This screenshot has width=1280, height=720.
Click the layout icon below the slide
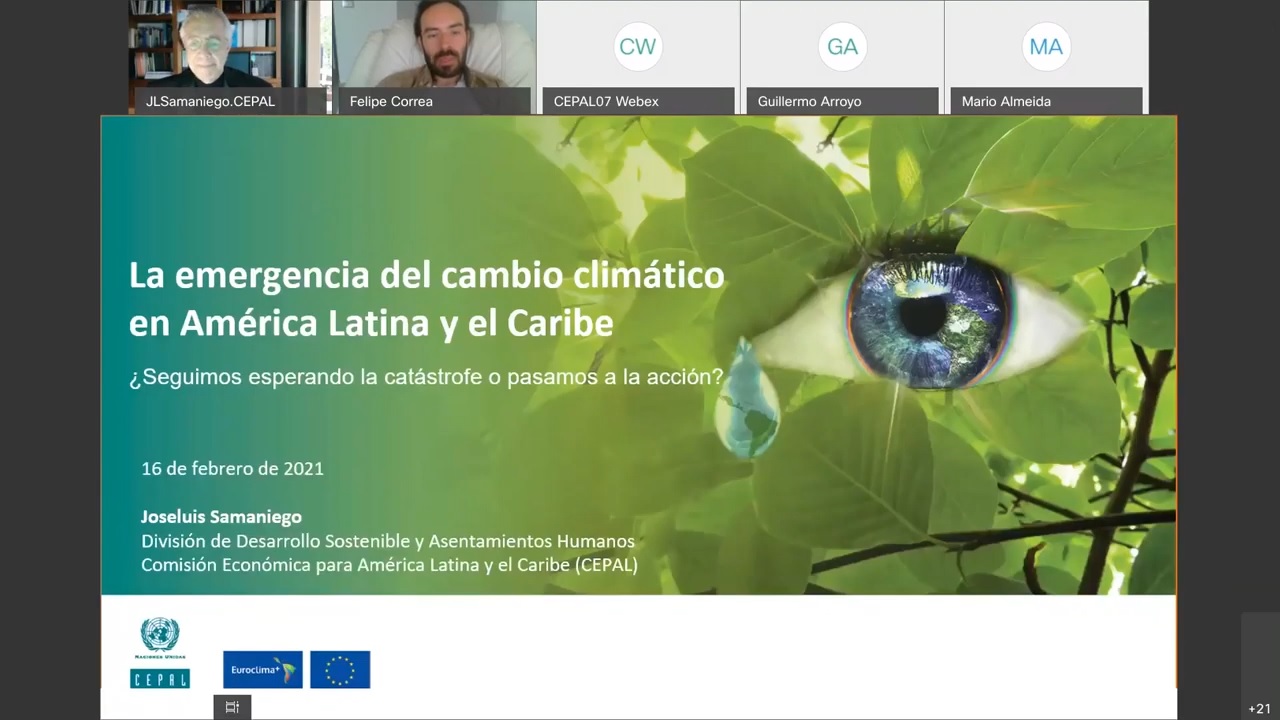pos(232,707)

---

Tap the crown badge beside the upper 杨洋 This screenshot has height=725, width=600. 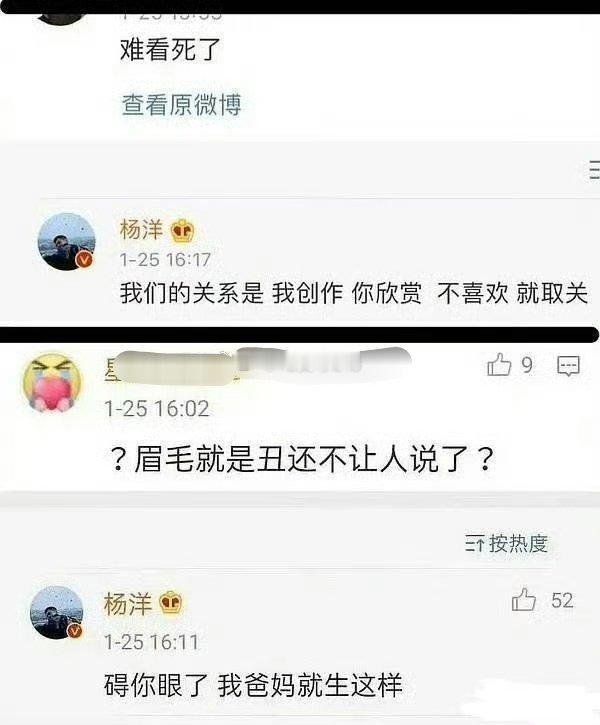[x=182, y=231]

---

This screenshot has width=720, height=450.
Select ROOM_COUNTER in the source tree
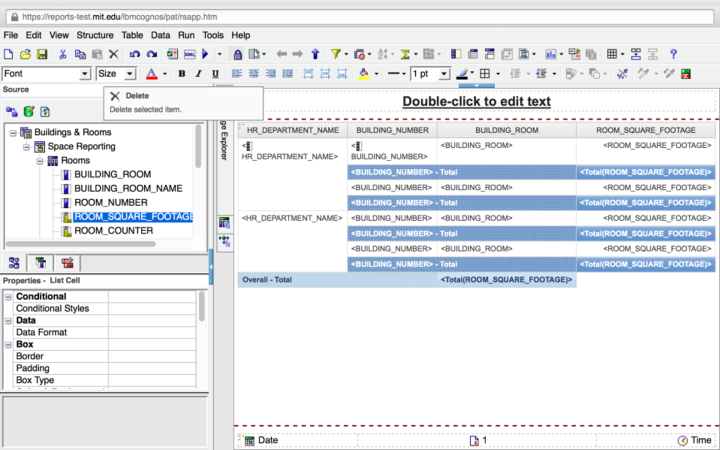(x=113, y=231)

---

### [Written task]
Copy the lines running from the line with "This screenshot has width=720, height=450." up to and including the line with "(x=113, y=231)", keeping each one unchanged and omitting the pictures.

### [Answer to the exercise]
This screenshot has width=720, height=450.
Select ROOM_COUNTER in the source tree
(x=113, y=231)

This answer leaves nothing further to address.